Lorsque les rappeuses américaines Nicki Minaj et Cardi B se sont disputés dans un événement huppé new-yorkais l'an dernier, elles étaient plus décrites comme deux ados qui se crêpent le chignon alors que de nombreux rappeurs bâtissent leur carrière sur la tradition du beef et des conflits. Nicki Minaj est depuis un certain temps raillé pour son âge face à une Cardi B, beaucoup plus jeune. Nicki n'a que 35 ans et pourtant de nombreux rappeurs toujours adulés par le public ont presque la cinquantaine aujourd'hui.
L’âge ne concerne que les femmes apparemment.
En référence à l'étude* ci-haut évoquée, les femmes sont à l'échelle mondiale, moins présentes à tous les niveaux de la chaîne de créativité musicale.
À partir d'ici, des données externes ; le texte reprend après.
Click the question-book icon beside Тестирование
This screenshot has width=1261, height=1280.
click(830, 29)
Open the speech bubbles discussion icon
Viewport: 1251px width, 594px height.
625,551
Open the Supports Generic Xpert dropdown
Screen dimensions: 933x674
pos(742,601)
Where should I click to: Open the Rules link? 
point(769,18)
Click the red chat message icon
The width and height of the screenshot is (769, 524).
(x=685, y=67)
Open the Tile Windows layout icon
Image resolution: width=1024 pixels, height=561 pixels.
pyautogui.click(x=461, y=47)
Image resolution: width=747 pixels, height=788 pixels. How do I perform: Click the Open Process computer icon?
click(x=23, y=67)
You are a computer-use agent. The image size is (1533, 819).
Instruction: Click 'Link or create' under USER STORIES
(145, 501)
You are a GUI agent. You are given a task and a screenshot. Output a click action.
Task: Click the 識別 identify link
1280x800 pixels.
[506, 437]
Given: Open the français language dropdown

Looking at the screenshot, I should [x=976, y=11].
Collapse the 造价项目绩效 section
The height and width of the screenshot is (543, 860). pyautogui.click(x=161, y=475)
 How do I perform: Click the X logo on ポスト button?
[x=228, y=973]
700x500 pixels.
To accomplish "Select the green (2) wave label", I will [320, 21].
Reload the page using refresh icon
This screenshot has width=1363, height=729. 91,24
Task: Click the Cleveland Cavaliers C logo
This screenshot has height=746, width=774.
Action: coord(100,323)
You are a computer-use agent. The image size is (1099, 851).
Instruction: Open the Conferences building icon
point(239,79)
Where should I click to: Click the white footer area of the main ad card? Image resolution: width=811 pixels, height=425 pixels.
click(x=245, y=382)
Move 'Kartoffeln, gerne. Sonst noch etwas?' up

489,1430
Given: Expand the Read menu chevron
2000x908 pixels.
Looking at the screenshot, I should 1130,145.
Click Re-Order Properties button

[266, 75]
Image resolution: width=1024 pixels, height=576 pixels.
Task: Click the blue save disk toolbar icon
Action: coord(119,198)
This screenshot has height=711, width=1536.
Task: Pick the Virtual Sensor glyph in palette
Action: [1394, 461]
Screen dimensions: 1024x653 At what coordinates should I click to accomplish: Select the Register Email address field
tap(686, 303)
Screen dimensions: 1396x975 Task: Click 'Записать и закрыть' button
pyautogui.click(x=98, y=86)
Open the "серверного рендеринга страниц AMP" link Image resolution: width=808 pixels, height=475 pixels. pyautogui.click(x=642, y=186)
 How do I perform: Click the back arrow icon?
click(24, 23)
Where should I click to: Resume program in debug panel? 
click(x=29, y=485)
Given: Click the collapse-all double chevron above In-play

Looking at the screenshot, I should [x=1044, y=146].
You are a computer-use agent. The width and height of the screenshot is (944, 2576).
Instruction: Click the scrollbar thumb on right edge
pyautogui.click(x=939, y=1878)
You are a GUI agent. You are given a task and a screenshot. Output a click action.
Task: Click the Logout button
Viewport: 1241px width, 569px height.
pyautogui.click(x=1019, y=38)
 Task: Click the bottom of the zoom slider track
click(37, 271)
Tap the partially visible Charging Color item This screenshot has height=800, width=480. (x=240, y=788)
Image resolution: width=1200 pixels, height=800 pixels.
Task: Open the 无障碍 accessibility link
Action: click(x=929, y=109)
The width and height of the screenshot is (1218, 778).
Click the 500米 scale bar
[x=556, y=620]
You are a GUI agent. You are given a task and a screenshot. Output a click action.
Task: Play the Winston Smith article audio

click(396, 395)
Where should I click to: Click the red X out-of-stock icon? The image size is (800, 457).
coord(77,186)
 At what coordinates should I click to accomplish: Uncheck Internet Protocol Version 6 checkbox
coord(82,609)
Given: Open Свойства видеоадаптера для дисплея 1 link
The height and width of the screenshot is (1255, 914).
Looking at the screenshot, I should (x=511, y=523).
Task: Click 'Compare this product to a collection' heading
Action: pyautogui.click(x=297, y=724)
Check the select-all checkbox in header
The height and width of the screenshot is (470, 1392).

Ceci se constate aussi dans l’industrie africaine ; un des exemples les plus parlants est celui de la RDC.
Alors que dans les années 60,70 et même début 80 on avait de grandes références musicales féminines dans la rumba congolaise, telles Mbilia Bel, Abeti Masikini, Mpongo Love, Tshala Muana, la scène des années 90 à 2010, années de gloire du Ndombolo, a vu naître de grands orchestres exclusivement masculins, tels Zaiko Langa Langa, Wenge Musica, Quartier Latin, avec quelques danseuses exceptionnellement mises à l’avant.
Actuellement on assiste à une tentative de retour des chanteuses congolaises (lire ici le top 5 chanteuses rumba et afropop à suivre en 2019 ), mais le milieu rumba semble désormais être un club fermé, exclusivement masculin.
La tendance afropop/afrobeats semble être une nouvelle chance pour les femmes de reprendre les avant-postes. On assiste en effet à une éclosion de chanteuses depuis quelques années ; mais là encore, les femmes semblent avoir du mal à réellement s’imposer face aux hommes.
Des artistes comme Yémi Alade, Tiwa Savage du Nigéria ou encore Aya Nakamura (France) sont l’arbre qui cachent la forêt. Les Wizkid et Davido sont de loins mieux positionnés que les femmes. Ils sont plus présents dans les festivals locaux et internationaux, plus sollicités également pour les collaborations et de loin mieux rémunérés.
Finalement, le thème de cette année offre des pistes d’actions pour les femmes dans le secteur de la musique africaine :
« penser équitablement, bâtir intelligemment, innover pour le changement ».
Des politiques culturelles qui visent à promouvoir la femme dans les milieux artistiques doivent être urgemment et impérativement mises en place. De plus, une formation adéquate aux différents métiers de la musique leur est nécessaire pour comprendre le fonctionnement et intégrer ce secteur.
Les acteurs culturels de tous les genres, mais surtout les femmes, doivent exiger une certaine parité dans la gestion des événements de grande envergure comme les plus grands festivals du continent, réclamer une rémunération égale entre les deux sexes et surtout combattre et punir sévèrement les cas de harcèlement moral ou sexuel dont les femmes sont souvent victimes.
Et finalement, dans un milieu qui aime jouer sur la rivalité supposée naturelle de la gent féminine, les femmes dans le secteur de la musique africaine doivent s’unir et se soutenir mutuellement pour pouvoir rapidement briser ce plafond de verre et occuper la place qu’elles méritent.